(DATA UNDER STUDY begins)

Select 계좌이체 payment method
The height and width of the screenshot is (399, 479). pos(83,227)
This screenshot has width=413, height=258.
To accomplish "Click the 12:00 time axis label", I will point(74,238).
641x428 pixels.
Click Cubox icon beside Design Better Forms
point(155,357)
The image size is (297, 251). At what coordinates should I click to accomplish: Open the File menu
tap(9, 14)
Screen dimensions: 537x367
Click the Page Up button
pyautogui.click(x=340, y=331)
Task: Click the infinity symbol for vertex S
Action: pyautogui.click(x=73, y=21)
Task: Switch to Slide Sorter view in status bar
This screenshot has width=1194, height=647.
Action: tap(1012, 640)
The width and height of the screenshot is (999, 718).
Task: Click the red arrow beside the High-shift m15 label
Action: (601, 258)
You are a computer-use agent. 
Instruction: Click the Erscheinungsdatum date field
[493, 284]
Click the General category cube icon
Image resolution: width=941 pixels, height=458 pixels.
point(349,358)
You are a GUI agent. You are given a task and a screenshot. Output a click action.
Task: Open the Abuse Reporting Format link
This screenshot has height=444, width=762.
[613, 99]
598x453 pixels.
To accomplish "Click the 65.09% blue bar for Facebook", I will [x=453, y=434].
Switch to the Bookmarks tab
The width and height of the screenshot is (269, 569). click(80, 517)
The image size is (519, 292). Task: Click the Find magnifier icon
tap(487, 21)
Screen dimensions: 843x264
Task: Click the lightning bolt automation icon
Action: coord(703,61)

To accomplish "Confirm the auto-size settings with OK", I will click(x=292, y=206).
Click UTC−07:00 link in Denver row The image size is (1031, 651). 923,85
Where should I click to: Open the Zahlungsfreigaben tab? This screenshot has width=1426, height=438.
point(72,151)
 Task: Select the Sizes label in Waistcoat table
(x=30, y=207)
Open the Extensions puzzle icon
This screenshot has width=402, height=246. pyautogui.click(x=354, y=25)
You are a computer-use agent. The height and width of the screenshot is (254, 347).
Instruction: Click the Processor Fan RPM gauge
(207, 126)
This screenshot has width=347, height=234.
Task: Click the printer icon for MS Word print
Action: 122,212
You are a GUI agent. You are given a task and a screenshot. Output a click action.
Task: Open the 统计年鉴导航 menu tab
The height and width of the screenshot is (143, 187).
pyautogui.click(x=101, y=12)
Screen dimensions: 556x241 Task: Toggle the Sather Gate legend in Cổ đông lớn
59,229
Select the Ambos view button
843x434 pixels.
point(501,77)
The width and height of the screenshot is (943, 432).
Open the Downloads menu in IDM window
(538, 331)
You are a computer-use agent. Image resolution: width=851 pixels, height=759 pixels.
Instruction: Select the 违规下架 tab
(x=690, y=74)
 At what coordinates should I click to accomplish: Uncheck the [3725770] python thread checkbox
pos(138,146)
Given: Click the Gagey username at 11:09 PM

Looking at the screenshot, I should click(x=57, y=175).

(DATA UNDER STUDY ends)

■ EXERCISE DESCRIPTION ■
Every line from the one containing "Instruction: Select the 违规下架 tab" through the final line of the data above is to be restated word for word, and nothing more.

■ COMPLETED TASK ■
Instruction: Select the 违规下架 tab
(x=690, y=74)
 At what coordinates should I click to accomplish: Uncheck the [3725770] python thread checkbox
pos(138,146)
Given: Click the Gagey username at 11:09 PM

Looking at the screenshot, I should click(x=57, y=175).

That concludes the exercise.